La Jordanie veut se faire une place dans l'industrie du jeu vidéo
Pour beaucoup, les jeux vidéo sont une perte de temps devant des écrans où les amateurs passent des heures entières. Mais la Jordanie mise sur sa jeunesse pour se positionner sur ce marché mondial très lucratif.
Au Jordan Gaming Lab, Nasser Kasabreh, 21 ans, s'active derrière son ordinateur pour développer un jeu sur lequel il travaille depuis des mois. Avec deux amis, il a déjà conçu trois jeux vidéo, notamment "Drift Arabs", téléchargé plus de 100.000 fois sur Google Play.
"Notre ambition est encore plus grande", confie le jeune homme.
Fondé en 2011, le Jordan Gaming Lab vise à accompagner les jeunes dans le développement et la conception de jeux vidéo.
Soutenu par le Fonds du roi Abdallah II pour le développement, il fournit équipements et des cours gratuits, couvrant tous les aspects de l'industrie du jeu vidéo, de la conception à la production, en passant par le marketing. Le budget alloué au laboratoire n'a pas été divulgué.
Plus de 10.000 jeunes ont bénéficié d'une formation, tandis que la Jordanie cherche à conquérir des parts d'un marché estimé à 300 milliards de dollars, selon le cabinet de conseil Accenture.
Selon les projections, le marché continuera de croître avec le développement du "cloud gaming", encore à ses balbutiements, et l'émergence de la réalité virtuelle.
- Déconstruire les stéréotypes -
La moitié de la population jordanienne a moins de 25 ans et le taux de chômage avoisine les 23% dans le pays, selon la Banque mondiale.

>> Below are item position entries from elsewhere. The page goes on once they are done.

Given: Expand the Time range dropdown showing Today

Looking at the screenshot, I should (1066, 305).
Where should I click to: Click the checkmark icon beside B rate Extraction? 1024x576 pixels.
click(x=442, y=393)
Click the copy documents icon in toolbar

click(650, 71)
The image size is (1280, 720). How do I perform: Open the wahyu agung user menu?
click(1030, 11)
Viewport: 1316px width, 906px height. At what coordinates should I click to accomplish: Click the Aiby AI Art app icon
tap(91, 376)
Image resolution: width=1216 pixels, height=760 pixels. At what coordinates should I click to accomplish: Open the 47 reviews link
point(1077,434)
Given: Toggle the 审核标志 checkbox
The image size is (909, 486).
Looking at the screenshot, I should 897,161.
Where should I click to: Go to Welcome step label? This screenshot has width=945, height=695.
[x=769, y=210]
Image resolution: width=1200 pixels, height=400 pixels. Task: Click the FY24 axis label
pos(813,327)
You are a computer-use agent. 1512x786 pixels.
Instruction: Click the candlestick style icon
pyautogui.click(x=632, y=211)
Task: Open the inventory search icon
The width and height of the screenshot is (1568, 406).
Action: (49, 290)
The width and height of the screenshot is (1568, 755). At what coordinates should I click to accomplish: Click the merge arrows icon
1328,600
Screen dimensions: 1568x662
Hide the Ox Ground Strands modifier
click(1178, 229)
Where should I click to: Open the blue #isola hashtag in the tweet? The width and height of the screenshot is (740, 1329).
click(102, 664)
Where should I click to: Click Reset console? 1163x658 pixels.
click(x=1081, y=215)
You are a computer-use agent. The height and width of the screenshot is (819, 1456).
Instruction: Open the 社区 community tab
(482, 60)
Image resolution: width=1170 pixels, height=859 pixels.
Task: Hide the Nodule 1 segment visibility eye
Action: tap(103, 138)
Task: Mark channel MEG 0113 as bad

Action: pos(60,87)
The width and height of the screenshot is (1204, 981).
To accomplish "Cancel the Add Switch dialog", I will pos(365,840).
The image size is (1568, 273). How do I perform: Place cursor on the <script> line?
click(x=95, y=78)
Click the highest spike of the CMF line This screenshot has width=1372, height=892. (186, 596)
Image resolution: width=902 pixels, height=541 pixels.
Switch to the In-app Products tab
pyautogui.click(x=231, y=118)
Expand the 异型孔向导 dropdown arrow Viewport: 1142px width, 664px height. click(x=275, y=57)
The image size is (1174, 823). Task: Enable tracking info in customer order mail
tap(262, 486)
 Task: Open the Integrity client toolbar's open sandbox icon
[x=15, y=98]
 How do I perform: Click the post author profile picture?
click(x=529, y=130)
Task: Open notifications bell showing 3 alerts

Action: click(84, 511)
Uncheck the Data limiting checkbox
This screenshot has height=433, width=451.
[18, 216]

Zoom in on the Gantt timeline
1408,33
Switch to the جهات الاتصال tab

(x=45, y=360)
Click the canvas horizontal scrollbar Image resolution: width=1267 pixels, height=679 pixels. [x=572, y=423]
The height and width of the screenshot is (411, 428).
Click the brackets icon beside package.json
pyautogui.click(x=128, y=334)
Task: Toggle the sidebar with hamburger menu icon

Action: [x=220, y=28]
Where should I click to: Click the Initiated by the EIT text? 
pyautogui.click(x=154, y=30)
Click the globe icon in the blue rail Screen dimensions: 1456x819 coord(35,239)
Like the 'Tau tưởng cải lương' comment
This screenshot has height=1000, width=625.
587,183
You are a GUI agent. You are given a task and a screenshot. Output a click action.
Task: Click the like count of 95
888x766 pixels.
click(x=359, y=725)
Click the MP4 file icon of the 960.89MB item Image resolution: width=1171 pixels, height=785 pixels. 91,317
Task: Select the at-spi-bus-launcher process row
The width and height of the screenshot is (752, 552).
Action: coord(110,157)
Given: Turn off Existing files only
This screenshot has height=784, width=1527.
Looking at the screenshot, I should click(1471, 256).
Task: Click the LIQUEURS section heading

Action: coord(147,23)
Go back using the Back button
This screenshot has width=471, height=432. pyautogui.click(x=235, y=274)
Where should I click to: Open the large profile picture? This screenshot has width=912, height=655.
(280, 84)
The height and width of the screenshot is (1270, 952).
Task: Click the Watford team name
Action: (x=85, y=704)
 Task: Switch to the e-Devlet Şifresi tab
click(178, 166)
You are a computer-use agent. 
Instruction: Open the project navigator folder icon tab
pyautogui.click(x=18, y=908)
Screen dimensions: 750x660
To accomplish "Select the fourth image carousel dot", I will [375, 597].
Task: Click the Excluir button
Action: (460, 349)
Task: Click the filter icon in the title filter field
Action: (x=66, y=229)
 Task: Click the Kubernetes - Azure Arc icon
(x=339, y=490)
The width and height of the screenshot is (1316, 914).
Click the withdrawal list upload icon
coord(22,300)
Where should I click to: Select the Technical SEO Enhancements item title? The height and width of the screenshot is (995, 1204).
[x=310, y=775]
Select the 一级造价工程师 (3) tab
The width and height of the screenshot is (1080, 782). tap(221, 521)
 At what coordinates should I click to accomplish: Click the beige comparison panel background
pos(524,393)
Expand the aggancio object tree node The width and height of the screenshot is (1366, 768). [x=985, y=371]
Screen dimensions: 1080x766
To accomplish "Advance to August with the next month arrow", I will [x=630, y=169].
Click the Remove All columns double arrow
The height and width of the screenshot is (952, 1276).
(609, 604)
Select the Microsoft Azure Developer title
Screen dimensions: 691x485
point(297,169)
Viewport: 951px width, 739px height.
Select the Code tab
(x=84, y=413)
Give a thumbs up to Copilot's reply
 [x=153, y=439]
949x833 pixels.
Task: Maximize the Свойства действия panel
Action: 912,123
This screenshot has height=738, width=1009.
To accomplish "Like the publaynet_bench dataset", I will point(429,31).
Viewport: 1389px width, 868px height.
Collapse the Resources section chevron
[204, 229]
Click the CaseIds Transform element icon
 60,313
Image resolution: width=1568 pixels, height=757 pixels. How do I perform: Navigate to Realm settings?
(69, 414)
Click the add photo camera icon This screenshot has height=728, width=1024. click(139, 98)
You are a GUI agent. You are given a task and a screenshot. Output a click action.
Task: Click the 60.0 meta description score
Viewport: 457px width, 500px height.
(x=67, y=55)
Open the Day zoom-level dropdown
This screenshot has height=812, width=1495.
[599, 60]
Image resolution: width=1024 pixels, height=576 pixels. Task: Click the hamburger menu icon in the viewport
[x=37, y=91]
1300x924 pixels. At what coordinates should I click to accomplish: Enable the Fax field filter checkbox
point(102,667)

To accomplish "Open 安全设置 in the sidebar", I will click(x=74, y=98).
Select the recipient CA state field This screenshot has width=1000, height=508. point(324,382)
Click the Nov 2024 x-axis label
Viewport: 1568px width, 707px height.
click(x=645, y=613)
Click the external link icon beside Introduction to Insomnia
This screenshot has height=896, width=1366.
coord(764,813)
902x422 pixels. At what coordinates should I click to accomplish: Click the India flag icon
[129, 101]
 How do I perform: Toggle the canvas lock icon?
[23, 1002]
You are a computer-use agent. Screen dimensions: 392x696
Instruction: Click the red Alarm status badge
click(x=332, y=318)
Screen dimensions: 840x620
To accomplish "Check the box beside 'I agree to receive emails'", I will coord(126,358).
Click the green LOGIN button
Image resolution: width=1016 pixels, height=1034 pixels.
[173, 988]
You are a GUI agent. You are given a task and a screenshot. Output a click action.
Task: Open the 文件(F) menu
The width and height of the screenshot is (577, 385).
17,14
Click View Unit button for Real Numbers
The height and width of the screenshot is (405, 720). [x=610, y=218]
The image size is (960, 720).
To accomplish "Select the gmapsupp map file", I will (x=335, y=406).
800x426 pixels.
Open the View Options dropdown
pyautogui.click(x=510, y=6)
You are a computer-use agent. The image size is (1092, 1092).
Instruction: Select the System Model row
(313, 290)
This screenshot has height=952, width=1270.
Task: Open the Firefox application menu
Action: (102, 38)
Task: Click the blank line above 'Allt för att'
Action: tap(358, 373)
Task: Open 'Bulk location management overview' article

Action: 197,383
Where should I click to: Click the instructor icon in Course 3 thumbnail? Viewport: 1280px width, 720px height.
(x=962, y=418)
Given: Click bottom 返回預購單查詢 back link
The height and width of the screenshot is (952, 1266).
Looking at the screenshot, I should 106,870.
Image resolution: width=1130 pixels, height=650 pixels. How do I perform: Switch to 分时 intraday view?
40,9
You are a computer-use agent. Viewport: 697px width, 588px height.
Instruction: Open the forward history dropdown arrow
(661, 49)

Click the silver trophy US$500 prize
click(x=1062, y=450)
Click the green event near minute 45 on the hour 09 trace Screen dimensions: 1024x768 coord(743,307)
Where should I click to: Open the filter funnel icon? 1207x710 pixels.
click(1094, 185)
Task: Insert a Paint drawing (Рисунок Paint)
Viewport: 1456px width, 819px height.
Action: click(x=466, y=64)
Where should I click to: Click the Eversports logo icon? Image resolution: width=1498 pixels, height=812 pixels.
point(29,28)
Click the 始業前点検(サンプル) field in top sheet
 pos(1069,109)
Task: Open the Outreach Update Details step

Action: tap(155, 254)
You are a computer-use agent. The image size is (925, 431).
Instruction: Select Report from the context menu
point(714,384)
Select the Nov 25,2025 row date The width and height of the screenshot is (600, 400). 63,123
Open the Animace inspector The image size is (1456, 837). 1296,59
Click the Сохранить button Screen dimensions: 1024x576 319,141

"Ce laboratoire a complètement changé l'idée que la société se faisait des jeux numériques. Il y a vingt ans, j'avais du mal à convaincre les jeunes ou leurs parents de l'importance de créer ces jeux. Aujourd'hui, c'est totalement différent", déclare à l'AFP Nour Khrais, entrepreneur et partenaire technique du laboratoire.
Les créateurs locaux doivent composer avec une question de stéréotypes. "Les jeux mondiaux dépeignent souvent les Arabes dans des rôles maléfiques ou négatifs. Nos jeunes développent des jeux pour changer cette représentation", raconte M. Khrais.
Les jeux mobiles affichent une croissance fulgurante, et parmi ceux produits dans la région, la Jordanie en génère plus de la moitié, ajoute-t-il.
"La Jordanie est aujourd'hui le pays le plus expérimenté dans le domaine des jeux vidéo au Moyen-Orient", affirme Hussein Bino, coordinateur du laboratoire.
Plus de 12 sociétés de développement de jeux sont actives en Jordanie, parmi lesquels le premier studio de jeux mobiles, Maysalward, a été fondé il y a 20 ans par M. Khrais. Ce studio propose plus de 100 jeux sur l'Apple Store et Google Play.
La plupart de ces éditeurs ont établi des partenariats avec des acteurs majeurs de l'industrie, affirme l'entrepreneur, ajoutant que des pays arabes avaient "investi des dizaines de millions de dollars dans notre marché très dynamique".
Il existe même un syndicat jordanien comptant 10.000 membres et un service de bus pour "atteindre les jeunes dans les zones reculées", précise celui qui s'est vu récemment décerner le titre de "Mobile Legend" lors des Mobile Games Award de 2023 à Londres.
- "Croissance" -
M. Khrais insiste sur la dimension économique des jeux vidéos: "Nous parlons d'une technologie aux revenus colossaux, dépassant les 220 milliards de dollars dans le monde et environ 8 milliards de dollars dans le monde arabe".
Yousef Alrayyan, âgé de 18 ans et passionné de jeux d'action comme "Call of Duty", vient de terminer le lycée et envisage de poursuivre des études en informatique et intelligence artificielle.
"Avant, mes parents considéraient les jeux comme une perte de temps, mais les choses ont changé. Ils m'encouragent aujourd'hui et me disent qu'il s'agit d'un secteur important, à l'instar de l'intelligence artificielle, qui a un grand avenir", dit-il.
Selon M. Bino, le coordinateur du laboratoire, les recettes mondiales des jeux dépassent désormais celles de l'industrie cinématographique: "Nous souhaitons tirer profit de cette croissance."